[Problem statement]
Copy out the data that follows exactly, leaving out no line.

[Items listed in a dataset]
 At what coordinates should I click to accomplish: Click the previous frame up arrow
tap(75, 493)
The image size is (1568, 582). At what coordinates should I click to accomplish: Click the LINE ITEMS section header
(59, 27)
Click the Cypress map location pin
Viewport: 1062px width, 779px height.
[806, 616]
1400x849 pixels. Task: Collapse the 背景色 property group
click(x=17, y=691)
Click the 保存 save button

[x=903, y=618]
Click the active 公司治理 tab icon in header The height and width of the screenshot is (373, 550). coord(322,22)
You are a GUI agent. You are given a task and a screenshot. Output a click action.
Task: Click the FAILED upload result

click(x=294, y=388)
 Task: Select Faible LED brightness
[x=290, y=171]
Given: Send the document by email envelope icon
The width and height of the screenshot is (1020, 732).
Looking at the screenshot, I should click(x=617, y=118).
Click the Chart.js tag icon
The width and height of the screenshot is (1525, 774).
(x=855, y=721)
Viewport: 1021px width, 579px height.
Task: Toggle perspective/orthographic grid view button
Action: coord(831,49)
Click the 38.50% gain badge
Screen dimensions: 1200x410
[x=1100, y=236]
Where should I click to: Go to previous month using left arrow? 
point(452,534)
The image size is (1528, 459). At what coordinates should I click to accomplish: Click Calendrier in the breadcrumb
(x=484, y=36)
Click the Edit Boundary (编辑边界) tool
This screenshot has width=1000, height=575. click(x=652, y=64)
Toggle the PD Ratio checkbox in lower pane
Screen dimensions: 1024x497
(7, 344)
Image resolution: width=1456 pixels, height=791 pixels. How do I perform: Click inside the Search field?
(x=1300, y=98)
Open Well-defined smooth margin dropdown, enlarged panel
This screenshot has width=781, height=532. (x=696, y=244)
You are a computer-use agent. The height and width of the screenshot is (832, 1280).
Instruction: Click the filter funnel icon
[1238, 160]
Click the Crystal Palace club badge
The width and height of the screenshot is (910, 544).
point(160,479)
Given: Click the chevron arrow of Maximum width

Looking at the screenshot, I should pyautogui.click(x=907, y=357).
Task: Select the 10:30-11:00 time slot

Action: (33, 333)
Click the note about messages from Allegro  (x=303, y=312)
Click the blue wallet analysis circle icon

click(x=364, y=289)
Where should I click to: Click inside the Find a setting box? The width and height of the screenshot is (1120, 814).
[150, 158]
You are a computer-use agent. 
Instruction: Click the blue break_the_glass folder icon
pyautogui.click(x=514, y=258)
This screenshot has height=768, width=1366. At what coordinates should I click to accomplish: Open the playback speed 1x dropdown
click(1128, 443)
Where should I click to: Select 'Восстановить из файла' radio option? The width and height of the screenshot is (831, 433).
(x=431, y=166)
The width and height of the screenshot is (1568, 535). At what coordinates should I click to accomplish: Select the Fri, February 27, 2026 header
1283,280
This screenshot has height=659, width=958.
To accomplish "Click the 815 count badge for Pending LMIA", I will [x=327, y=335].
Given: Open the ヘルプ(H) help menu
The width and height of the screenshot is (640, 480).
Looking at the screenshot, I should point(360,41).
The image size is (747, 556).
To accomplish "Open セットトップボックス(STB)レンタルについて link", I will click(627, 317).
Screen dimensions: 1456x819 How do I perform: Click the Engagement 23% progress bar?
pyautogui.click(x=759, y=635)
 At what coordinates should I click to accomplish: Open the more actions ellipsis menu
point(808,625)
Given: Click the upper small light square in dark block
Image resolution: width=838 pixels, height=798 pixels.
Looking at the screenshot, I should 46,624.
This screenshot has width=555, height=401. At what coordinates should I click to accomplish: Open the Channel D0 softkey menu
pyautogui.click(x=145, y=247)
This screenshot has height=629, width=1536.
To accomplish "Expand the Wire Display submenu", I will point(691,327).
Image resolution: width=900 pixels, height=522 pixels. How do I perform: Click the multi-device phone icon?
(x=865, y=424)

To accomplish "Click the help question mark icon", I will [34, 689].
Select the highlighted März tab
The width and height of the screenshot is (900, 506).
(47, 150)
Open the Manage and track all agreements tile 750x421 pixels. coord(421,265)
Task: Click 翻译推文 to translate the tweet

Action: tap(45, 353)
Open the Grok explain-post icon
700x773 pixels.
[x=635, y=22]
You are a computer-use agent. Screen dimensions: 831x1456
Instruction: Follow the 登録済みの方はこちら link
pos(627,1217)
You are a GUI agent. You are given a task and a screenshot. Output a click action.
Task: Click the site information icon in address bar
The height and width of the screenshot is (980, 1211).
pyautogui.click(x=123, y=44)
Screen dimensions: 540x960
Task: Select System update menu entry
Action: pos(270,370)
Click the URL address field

[Task solution]
 At what coordinates should I click to accomplish: Click the previous frame up arrow
tap(75, 493)
The image size is (1568, 582). At what coordinates should I click to accomplish: Click the LINE ITEMS section header
(59, 27)
Click the Cypress map location pin
Viewport: 1062px width, 779px height.
[806, 616]
1400x849 pixels. Task: Collapse the 背景色 property group
click(x=17, y=691)
Click the 保存 save button

[x=903, y=618]
Click the active 公司治理 tab icon in header The height and width of the screenshot is (373, 550). coord(322,22)
You are a GUI agent. You are given a task and a screenshot. Output a click action.
Task: Click the FAILED upload result

click(x=294, y=388)
 Task: Select Faible LED brightness
[x=290, y=171]
Given: Send the document by email envelope icon
The width and height of the screenshot is (1020, 732).
Looking at the screenshot, I should click(x=617, y=118).
Click the Chart.js tag icon
The width and height of the screenshot is (1525, 774).
(x=855, y=721)
Viewport: 1021px width, 579px height.
Task: Toggle perspective/orthographic grid view button
Action: coord(831,49)
Click the 38.50% gain badge
Screen dimensions: 1200x410
[x=1100, y=236]
Where should I click to: Go to previous month using left arrow? 
point(452,534)
The image size is (1528, 459). At what coordinates should I click to accomplish: Click Calendrier in the breadcrumb
(x=484, y=36)
Click the Edit Boundary (编辑边界) tool
This screenshot has width=1000, height=575. click(x=652, y=64)
Toggle the PD Ratio checkbox in lower pane
Screen dimensions: 1024x497
(7, 344)
Image resolution: width=1456 pixels, height=791 pixels. How do I perform: Click inside the Search field?
(x=1300, y=98)
Open Well-defined smooth margin dropdown, enlarged panel
This screenshot has width=781, height=532. (x=696, y=244)
You are a computer-use agent. The height and width of the screenshot is (832, 1280).
Instruction: Click the filter funnel icon
[1238, 160]
Click the Crystal Palace club badge
The width and height of the screenshot is (910, 544).
point(160,479)
Given: Click the chevron arrow of Maximum width

Looking at the screenshot, I should pyautogui.click(x=907, y=357).
Task: Select the 10:30-11:00 time slot

Action: (33, 333)
Click the note about messages from Allegro  (x=303, y=312)
Click the blue wallet analysis circle icon

click(x=364, y=289)
Where should I click to: Click inside the Find a setting box? The width and height of the screenshot is (1120, 814).
[150, 158]
You are a computer-use agent. 
Instruction: Click the blue break_the_glass folder icon
pyautogui.click(x=514, y=258)
This screenshot has height=768, width=1366. At what coordinates should I click to accomplish: Open the playback speed 1x dropdown
click(1128, 443)
Where should I click to: Select 'Восстановить из файла' radio option? The width and height of the screenshot is (831, 433).
(x=431, y=166)
The width and height of the screenshot is (1568, 535). At what coordinates should I click to accomplish: Select the Fri, February 27, 2026 header
1283,280
This screenshot has height=659, width=958.
To accomplish "Click the 815 count badge for Pending LMIA", I will [x=327, y=335].
Given: Open the ヘルプ(H) help menu
The width and height of the screenshot is (640, 480).
Looking at the screenshot, I should point(360,41).
The image size is (747, 556).
To accomplish "Open セットトップボックス(STB)レンタルについて link", I will click(627, 317).
Screen dimensions: 1456x819 How do I perform: Click the Engagement 23% progress bar?
pyautogui.click(x=759, y=635)
 At what coordinates should I click to accomplish: Open the more actions ellipsis menu
point(808,625)
Given: Click the upper small light square in dark block
Image resolution: width=838 pixels, height=798 pixels.
Looking at the screenshot, I should 46,624.
This screenshot has width=555, height=401. At what coordinates should I click to accomplish: Open the Channel D0 softkey menu
pyautogui.click(x=145, y=247)
This screenshot has height=629, width=1536.
To accomplish "Expand the Wire Display submenu", I will point(691,327).
Image resolution: width=900 pixels, height=522 pixels. How do I perform: Click the multi-device phone icon?
(x=865, y=424)

To accomplish "Click the help question mark icon", I will [34, 689].
Select the highlighted März tab
The width and height of the screenshot is (900, 506).
(47, 150)
Open the Manage and track all agreements tile 750x421 pixels. coord(421,265)
Task: Click 翻译推文 to translate the tweet

Action: tap(45, 353)
Open the Grok explain-post icon
700x773 pixels.
[x=635, y=22]
You are a computer-use agent. Screen dimensions: 831x1456
Instruction: Follow the 登録済みの方はこちら link
pos(627,1217)
You are a GUI agent. You are given a task and a screenshot. Output a click action.
Task: Click the site information icon in address bar
The height and width of the screenshot is (980, 1211).
pyautogui.click(x=123, y=44)
Screen dimensions: 540x960
Task: Select System update menu entry
Action: pos(270,370)
Click the URL address field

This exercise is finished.